Al Khadeer, with 11 wickets in the eight games in the 2005 World Cup, was a critical part of India’s three-pronged spin attack. She conceded only 3 runs an over in the tournament.
Shikha Pandey v Amita Sharma
Pandey has taken a wicket in her first over thrice in the 2017 edition, and has been useful with the old ball as well. She has taken eight wickets in six games, at an economy of 3.69. She has not contributed much with the bat yet.
Amita served India as an all-rounder in the latter half of her career, but played the 2005 World Cup primarily as a bowler. She was the second highest wicket-taker in the tournament, with 14 wickets from eight games.
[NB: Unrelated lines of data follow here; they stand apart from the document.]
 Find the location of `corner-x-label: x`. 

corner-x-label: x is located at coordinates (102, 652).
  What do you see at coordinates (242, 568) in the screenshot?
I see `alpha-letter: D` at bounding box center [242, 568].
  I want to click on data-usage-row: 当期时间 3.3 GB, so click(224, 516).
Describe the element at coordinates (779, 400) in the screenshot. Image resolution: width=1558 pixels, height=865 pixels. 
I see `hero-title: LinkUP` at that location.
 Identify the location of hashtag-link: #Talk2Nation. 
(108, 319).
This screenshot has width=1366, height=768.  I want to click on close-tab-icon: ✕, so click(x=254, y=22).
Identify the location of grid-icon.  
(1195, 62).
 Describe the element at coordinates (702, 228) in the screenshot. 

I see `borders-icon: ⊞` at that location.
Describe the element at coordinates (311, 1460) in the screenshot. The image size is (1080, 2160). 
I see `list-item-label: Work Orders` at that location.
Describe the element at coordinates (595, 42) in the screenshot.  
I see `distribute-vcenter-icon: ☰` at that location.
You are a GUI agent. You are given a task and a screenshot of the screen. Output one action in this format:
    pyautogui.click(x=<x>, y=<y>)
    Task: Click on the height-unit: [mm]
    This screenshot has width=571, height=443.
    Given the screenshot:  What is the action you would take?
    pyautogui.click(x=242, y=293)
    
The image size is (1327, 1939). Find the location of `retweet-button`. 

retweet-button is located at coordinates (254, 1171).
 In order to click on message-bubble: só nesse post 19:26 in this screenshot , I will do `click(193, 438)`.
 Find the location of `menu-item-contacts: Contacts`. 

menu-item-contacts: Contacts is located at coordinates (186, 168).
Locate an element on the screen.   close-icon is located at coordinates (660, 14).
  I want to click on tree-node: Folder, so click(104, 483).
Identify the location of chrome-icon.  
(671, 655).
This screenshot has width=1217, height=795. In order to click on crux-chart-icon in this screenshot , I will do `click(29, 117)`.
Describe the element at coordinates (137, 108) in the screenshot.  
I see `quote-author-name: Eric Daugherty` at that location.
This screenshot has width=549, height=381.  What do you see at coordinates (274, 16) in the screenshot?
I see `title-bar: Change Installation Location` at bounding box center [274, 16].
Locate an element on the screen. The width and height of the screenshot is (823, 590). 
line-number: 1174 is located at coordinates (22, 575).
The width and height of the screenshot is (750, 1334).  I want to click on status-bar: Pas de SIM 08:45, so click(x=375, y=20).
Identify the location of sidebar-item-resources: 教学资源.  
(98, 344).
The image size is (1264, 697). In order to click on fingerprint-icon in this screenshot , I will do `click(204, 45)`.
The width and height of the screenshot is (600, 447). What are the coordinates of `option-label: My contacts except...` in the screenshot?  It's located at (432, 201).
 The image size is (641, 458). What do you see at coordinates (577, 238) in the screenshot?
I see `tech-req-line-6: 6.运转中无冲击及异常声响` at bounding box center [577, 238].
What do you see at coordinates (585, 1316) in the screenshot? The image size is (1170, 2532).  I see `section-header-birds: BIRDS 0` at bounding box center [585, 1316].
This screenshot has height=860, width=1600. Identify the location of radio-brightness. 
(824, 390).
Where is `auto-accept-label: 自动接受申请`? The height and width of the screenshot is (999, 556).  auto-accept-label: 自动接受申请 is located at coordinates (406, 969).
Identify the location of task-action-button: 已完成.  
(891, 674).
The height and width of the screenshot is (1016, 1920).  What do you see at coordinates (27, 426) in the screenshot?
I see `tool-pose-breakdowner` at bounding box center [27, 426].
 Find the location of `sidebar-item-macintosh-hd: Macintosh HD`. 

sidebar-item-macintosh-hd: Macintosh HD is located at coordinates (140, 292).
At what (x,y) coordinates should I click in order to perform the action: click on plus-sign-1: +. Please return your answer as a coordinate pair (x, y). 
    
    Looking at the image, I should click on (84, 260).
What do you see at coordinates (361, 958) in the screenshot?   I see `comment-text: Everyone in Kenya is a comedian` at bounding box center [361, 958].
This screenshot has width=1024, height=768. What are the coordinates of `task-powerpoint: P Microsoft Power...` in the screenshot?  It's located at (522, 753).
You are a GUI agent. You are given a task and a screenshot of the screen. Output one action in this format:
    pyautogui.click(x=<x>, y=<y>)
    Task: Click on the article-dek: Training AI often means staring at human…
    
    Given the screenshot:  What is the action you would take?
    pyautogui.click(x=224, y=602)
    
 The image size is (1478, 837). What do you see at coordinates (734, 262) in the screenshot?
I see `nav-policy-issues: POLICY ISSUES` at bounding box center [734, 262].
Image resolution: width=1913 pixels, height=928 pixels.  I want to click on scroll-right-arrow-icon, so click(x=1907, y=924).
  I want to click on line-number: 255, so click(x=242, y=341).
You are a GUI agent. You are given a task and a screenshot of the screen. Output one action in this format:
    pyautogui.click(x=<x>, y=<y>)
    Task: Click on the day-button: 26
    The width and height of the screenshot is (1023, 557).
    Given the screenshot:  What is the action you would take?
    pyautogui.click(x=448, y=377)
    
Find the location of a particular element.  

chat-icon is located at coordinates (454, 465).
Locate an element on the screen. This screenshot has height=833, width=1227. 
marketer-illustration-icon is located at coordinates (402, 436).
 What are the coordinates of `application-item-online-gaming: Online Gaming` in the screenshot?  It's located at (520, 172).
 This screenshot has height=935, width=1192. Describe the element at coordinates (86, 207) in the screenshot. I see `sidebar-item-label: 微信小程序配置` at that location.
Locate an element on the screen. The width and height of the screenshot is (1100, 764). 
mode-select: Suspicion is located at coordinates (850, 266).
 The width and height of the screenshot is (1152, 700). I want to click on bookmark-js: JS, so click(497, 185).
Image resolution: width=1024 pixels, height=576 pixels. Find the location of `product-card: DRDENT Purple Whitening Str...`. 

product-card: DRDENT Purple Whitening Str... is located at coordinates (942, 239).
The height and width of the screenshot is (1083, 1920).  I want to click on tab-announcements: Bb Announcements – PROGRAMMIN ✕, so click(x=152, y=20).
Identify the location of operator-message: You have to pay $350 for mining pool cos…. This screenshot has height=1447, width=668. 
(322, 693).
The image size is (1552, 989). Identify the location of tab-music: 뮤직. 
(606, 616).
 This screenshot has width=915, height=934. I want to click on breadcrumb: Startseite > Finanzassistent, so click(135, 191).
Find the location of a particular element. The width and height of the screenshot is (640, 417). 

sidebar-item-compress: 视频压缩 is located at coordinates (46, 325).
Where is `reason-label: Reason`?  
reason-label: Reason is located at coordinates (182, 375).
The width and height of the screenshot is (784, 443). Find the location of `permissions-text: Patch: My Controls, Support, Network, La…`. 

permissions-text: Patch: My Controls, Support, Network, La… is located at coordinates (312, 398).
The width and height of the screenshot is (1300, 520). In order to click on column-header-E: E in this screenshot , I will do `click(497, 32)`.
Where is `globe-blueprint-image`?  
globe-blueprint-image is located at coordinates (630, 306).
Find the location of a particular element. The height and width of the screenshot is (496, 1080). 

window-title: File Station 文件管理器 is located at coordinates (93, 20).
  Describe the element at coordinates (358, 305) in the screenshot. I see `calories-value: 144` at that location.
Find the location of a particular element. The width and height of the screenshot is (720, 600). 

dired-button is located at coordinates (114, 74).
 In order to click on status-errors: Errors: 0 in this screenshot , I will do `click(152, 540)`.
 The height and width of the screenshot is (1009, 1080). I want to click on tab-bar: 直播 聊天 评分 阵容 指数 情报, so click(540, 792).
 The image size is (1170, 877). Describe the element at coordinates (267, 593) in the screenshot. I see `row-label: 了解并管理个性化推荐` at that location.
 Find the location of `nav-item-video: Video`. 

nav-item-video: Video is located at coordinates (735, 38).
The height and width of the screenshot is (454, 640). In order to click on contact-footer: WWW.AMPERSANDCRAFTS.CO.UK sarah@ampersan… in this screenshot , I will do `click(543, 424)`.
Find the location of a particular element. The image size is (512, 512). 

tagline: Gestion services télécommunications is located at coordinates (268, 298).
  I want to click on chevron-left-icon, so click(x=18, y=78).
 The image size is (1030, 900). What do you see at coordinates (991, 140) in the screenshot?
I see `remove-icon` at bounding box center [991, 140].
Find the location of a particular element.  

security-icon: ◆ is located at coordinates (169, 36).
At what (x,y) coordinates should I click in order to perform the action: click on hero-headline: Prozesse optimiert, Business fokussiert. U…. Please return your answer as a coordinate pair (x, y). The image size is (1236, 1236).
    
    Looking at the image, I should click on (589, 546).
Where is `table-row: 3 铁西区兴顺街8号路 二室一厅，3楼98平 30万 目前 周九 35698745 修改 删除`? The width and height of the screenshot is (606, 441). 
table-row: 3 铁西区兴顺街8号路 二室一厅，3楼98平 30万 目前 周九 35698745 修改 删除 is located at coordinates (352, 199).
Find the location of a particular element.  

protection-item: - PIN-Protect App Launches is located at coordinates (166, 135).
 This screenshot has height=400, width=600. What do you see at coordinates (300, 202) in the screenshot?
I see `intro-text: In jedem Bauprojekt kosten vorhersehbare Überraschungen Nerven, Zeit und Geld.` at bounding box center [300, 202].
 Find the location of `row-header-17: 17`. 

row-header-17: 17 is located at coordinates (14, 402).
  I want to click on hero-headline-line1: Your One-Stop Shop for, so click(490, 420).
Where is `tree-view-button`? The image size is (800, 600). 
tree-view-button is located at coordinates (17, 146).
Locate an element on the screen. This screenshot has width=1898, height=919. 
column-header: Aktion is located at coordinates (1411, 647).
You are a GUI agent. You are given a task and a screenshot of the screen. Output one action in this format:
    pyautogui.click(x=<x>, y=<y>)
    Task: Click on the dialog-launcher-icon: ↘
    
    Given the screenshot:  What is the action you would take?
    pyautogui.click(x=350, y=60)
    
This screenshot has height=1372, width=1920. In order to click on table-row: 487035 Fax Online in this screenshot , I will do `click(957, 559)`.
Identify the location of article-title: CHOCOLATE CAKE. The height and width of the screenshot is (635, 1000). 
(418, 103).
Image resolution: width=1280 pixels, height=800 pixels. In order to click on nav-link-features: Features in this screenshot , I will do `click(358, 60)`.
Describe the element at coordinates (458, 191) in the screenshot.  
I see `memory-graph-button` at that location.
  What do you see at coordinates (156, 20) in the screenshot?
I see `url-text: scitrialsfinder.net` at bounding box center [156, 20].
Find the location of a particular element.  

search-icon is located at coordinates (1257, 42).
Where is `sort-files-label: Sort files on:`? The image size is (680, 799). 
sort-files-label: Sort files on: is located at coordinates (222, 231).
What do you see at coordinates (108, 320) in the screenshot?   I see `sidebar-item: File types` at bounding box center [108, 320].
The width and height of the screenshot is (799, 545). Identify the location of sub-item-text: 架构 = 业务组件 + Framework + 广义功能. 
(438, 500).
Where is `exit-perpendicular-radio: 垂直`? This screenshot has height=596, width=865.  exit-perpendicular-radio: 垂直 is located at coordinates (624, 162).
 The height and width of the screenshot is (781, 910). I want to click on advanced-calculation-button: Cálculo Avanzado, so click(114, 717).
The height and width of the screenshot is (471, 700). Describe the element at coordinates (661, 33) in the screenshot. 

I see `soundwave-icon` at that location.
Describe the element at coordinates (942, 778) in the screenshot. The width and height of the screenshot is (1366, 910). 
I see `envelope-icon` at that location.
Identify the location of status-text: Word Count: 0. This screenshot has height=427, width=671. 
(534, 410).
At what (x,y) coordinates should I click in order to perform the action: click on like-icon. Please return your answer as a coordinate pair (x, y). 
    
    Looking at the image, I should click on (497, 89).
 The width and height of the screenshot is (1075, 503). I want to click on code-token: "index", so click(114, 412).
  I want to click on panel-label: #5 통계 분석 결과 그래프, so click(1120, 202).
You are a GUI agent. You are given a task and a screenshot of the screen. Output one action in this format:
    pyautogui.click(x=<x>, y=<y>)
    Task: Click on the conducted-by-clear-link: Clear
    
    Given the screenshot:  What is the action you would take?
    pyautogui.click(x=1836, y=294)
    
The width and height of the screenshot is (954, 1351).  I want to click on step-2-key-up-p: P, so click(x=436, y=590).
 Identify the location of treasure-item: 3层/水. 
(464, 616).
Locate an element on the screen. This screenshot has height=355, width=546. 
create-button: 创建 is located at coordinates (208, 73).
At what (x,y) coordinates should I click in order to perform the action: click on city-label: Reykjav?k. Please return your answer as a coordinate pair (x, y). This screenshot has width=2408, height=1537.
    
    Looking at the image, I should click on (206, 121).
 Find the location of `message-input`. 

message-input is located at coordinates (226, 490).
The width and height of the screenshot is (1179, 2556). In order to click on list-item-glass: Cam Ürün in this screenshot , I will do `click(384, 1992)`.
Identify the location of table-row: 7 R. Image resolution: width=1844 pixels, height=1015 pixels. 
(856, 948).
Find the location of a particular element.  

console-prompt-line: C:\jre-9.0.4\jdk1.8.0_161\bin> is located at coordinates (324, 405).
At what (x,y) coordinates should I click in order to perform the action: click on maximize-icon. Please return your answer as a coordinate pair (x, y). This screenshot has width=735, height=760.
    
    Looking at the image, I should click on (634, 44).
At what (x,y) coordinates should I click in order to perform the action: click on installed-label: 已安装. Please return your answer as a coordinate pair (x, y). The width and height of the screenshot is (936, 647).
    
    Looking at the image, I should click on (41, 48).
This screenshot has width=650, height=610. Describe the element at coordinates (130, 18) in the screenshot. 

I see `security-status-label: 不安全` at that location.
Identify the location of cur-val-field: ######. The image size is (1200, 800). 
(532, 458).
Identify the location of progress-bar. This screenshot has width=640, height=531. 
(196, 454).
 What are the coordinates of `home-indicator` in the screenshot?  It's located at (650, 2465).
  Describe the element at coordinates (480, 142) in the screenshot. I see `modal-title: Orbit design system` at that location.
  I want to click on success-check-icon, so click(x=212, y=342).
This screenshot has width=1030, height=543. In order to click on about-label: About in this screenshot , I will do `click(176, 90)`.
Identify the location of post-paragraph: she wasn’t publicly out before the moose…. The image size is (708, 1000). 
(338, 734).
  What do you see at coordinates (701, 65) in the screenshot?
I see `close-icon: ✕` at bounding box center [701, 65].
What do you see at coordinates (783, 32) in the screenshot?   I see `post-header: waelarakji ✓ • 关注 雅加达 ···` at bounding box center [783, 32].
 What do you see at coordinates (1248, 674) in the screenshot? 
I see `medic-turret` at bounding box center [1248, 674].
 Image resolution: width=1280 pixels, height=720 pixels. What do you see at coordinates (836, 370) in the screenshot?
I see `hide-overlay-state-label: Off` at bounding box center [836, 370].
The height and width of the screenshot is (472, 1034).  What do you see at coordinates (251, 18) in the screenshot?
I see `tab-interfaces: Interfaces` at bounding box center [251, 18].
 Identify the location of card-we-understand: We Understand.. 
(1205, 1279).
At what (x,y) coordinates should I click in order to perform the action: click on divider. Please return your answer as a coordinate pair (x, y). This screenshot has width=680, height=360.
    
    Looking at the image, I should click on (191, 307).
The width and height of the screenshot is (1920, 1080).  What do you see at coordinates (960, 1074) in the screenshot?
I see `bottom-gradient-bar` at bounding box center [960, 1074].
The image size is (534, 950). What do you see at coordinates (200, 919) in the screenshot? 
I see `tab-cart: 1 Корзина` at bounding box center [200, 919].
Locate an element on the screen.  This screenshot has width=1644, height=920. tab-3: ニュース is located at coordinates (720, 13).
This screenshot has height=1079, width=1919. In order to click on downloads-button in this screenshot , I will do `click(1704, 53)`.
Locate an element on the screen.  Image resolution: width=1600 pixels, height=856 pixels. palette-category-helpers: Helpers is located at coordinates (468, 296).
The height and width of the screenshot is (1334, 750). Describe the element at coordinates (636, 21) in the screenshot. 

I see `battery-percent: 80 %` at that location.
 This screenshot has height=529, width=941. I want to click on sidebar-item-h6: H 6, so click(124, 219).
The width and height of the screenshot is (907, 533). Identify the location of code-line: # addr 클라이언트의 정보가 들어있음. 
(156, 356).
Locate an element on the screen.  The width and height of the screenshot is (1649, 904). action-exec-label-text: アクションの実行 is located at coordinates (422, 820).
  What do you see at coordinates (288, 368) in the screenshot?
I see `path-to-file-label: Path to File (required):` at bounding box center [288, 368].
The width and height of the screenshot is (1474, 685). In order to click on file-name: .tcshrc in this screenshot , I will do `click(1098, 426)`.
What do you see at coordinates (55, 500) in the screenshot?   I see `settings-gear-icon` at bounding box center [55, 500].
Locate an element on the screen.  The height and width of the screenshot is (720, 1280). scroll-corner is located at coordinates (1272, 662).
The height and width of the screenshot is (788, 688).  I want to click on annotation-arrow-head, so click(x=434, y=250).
Ekta Bisht/Rajeshwari Gayakwad v Neetu David
India’s left-arm spinners, first Bisht and later Gayakwad, have caused the most damage in the 2017 tournament. Both have claimed five-fors — Bisht against Pakistan and Gayakway against New Zealand.
But both have nothing on the peerless David, who was the highest wicket-taker in the 2005 edition by some margin. She took 20 wickets in eight games at an average of just 8.35. She was a full six wickets clear of the second highest wicket-taker, and came into that World Cup with the experience of having played 63 ODIs.
Poonam Yadav v Deepa Marathe (nee Kulkarni)
Poonam has just started her ODI career; she has only played 22 ODIs so far.She has taken only nine wickets in the eight matches in the 2017 World Cup. But she has troubled batswomen with her flight and turn, and has thus gone at less than four runs an over.
In contrast, the 2005 World Cup final was the last ODI for left-arm spinner Deepa, who played 59 ODIs for India. Marathe played a supporting role to David and Al Khadeer, though, keeping the runs down (2.7 runs per over) while taking six wickets in eight games.
This count turns up a tie between these two sides, at four-all. The side of 2005 certainly had the better bowling line up, but the team of 2017 bat much deeper. Also, the intangible values of fitness and fielding do not reflect here, but the current team ticks both those boxes when compared to the 2005 bunch.